Volume 7 of Mathematische Annalen contains the important paper Über die algebraischen Functionen und ihre Anwendung in der Geometrie which was written jointly by Noether and Brill.
Let us also note that Noether wrote many obituaries. For example, he wrote obituaries of Otto Hesse (1875), Arthur Cayley (1895), James Joseph Sylvester (1898), Francesco Brioschi (1898), Sophus Lie (1900), Charles Hermite (1901), Luigi Cremona (1904), George Salmon (1905), Jacob Lüroth (1911), Paul Gordan (1914), and Hieronymus Georg Zeuthen (9121). He was also an editor of Ludwig Otto Hesse's Complete Works, published in 1897. Many of the articles in this archive use material from Noether's obituaries.

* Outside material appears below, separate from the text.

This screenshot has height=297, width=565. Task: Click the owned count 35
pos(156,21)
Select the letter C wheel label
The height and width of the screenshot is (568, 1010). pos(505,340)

In 1882 his daughter Emmy Noether was born. Emmy became interested in many similar topics to her father and generalised some of his theorems. In 1883 Max and Ida Noether had a son named Alfred, who later studied chemistry. He died before his father in 1918. Fritz, who was born in 1884, went on to become a mathematician. Forced to leave Germany under the Nazi anti-Semitic policies, he went to the Soviet Union and was appointed as a professor of mathematics at the University of Tomsk. He was arrested under Stalin's 1937-38 Great Purge for being a German spy, sentenced to 25 years in prison, then accused of anti-Soviet propaganda while in prison and shot in 1941. Max and Ida Noether's fourth child was Gustav Robert, born in 1889. He suffered ill health for most of his life and died in 1928.
Macaulay gives an interesting insight into Max Noether's thinking in [3]:-
Noether's mind was naturally intuitive, but he mistrusted intuition, and was apt to let anything suggested by it pass out of his thoughts. It seemed as if this cramped his powers to some extent in his later years. He found perhaps in his subject that intuition was often liable to mislead. He was of course never content without algebraic or arithmetic proof but had sometimes to be satisfied with an incomplete proof. Although naturally impatient he would take infinite pains to understand the thoughts of others, and to give them abundant help out of his own ample resources. There are many, including the writer of this note, who are grateful to him for his help. He had searching and peculiar methods of his own for testing the truth of things.